There should probably be trigger warnings on the front of Will Dean’s latest thriller The Last Thing to Burn. Variously in the book is physical, sexual and emotional violence and just when you think that the depravations can not get any worse, they do. That said, The Last Thing to Burn is a creepy, nasty effective thriller and while a little over the top, based on the very real issue of people trafficking and sexual slavery.

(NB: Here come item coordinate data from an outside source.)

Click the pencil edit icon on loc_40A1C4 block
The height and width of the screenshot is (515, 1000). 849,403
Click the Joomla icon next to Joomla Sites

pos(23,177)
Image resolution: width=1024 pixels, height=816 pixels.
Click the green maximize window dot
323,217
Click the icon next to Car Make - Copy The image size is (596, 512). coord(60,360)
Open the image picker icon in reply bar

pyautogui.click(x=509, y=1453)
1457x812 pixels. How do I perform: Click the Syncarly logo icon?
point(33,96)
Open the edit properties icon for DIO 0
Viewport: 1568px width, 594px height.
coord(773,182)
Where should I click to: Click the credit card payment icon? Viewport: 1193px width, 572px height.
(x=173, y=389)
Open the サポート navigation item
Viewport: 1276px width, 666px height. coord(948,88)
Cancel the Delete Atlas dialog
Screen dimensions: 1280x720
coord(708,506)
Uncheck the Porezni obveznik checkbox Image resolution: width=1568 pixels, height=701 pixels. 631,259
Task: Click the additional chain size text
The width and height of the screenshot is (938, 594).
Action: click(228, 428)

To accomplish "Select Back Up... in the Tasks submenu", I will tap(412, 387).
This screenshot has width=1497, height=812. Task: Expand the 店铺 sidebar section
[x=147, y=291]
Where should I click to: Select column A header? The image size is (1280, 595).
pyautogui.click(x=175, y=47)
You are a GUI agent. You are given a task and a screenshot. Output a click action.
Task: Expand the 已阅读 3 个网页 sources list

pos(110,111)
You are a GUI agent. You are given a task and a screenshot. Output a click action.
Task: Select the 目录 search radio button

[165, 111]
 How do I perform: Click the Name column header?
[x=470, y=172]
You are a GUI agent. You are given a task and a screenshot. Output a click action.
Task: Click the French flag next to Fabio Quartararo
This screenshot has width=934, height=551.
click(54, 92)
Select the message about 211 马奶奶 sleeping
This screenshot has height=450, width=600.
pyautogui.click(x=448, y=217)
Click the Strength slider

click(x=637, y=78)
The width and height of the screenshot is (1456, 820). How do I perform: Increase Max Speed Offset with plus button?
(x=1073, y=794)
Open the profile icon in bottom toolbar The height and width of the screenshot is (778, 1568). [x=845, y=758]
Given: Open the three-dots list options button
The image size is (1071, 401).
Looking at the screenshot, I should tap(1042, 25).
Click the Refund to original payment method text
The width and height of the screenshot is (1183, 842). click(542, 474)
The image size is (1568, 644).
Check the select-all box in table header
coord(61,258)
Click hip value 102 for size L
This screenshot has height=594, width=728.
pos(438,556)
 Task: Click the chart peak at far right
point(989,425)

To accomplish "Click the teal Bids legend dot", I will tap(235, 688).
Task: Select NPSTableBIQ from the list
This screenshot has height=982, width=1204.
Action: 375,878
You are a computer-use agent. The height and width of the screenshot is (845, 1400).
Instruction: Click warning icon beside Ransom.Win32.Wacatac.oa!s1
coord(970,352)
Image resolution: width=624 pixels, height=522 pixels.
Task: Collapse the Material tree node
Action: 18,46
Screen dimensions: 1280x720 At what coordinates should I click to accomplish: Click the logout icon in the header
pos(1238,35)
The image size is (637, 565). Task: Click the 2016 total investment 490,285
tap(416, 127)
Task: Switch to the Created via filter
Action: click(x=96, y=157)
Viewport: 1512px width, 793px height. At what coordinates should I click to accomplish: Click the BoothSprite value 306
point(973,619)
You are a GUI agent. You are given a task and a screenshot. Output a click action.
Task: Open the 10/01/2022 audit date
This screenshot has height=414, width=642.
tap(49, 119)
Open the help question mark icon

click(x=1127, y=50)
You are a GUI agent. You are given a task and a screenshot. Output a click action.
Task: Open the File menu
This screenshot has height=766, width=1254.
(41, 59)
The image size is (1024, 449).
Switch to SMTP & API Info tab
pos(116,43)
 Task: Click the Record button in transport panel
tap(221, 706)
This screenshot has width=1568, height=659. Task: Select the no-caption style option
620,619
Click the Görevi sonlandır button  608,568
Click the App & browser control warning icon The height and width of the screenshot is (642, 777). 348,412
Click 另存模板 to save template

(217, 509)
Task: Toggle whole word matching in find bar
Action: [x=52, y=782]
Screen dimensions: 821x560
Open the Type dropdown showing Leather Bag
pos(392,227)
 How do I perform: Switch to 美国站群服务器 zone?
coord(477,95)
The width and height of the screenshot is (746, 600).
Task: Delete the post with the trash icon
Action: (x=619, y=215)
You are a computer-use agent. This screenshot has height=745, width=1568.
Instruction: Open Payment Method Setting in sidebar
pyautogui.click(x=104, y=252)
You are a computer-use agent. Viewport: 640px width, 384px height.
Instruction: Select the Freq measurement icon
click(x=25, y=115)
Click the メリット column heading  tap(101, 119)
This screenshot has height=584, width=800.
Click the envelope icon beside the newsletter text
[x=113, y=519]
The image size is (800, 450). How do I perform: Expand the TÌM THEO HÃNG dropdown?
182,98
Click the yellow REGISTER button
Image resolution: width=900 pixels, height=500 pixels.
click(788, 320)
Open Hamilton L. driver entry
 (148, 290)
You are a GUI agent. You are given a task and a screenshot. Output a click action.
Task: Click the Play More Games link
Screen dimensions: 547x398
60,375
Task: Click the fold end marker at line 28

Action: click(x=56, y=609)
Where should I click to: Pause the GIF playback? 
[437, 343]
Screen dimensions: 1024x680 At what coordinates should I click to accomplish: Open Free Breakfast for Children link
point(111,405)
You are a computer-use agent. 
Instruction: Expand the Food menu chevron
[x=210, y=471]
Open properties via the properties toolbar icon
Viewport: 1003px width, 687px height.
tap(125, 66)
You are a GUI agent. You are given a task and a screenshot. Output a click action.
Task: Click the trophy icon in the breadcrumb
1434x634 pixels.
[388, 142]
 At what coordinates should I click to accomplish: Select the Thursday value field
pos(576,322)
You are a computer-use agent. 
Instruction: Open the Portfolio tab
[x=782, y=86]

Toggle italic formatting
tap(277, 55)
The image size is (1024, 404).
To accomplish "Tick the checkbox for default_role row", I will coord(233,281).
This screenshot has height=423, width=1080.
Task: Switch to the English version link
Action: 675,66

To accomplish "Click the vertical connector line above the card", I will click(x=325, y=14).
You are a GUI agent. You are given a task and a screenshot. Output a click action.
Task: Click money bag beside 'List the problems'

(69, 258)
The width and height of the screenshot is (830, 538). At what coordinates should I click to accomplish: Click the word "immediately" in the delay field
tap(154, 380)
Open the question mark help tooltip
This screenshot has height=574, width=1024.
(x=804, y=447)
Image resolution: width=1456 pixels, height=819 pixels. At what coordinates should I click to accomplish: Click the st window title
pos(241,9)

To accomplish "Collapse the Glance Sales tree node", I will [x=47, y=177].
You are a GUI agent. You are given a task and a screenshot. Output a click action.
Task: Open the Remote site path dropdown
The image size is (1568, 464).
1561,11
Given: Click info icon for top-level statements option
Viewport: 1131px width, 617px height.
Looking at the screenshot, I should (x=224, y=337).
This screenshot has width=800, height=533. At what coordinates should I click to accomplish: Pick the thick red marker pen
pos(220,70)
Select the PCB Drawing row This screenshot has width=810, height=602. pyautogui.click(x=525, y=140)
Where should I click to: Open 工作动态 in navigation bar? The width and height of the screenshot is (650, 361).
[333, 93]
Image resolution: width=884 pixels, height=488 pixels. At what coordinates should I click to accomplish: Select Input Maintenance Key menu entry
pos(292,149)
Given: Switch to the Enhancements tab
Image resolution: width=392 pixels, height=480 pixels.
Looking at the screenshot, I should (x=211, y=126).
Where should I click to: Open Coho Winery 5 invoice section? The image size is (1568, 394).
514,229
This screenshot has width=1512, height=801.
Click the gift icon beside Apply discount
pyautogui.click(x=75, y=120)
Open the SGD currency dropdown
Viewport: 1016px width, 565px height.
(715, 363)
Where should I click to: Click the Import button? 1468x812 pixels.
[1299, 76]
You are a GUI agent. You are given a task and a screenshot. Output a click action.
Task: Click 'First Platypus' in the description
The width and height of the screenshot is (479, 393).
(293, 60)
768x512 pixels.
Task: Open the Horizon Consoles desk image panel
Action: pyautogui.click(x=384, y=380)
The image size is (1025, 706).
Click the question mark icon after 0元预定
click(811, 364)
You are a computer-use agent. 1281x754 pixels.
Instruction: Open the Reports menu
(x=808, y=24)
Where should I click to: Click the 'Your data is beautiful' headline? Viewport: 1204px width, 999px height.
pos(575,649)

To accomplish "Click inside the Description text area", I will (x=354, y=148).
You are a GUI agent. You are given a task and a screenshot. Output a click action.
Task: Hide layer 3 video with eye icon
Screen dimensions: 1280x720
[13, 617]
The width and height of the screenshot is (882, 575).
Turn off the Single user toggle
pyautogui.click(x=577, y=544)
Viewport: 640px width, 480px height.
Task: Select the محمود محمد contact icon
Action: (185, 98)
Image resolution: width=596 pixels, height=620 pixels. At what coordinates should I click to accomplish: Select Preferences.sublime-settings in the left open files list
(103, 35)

When the book opens Jane (real name Thanh Dao) is making a run for it across a muddy field. She is having a hard time due to a problem with her ankle and before she gets far she is found by Lennie and taken back to their farm house where she is punished. The nature of their relationship quickly becomes clear. Thanh Dao and her sister came to Britain illegally as refugees, financed by people smugglers who sold them into sexual slavery. Dao was kept in line with promises about her sister but later through the physical abuse that makes it difficult for her to walk and a drug regime on which she is becoming dependent. But two significant changes in the household will change that relationship and her approach to it.
Lennie is an odious, reprehensible villain who gets worse as the book goes on, particularly as he slowly chips away at Dao’s sense of self. The title of the book refers to his punishments which involve burning her personal items until she has nothing left to cling to. Because this is all from Thanh Dao’s point of view some of the decisions he makes seem strange particularly one of the main drivers of the second half of the novel which involves not an illegal refugee but a local. Overall, though it stretches credibility a little that this guy is even at one end of a people smuggling and slavery operation.
But Lennie is essentially the bogey man. And while the setup is a story of human trafficking, the narrative does not delve into this issue much more deeply than to show that it happens and possibly in the most unlikely places (like small English farming villages). The book is really about Thanh Dao, her will to survive and the what she uses to cling to her basic humanity despite her circumstances. Dean is particularly interested in the impact of her not only having to think about her absent sister but other victims of Lennie’s brutality.
The Last Thing to Burn is tough. The book sets up an almost prison-camp like environment – a small house on a seemingly endless plain fitted with surveillance cameras and replete with ritual humiliations, violence and punishment regimes. And while it is a quick read, reader’s tolerance for this milieu will govern whether they can push through and see whether there is any redemption to be had.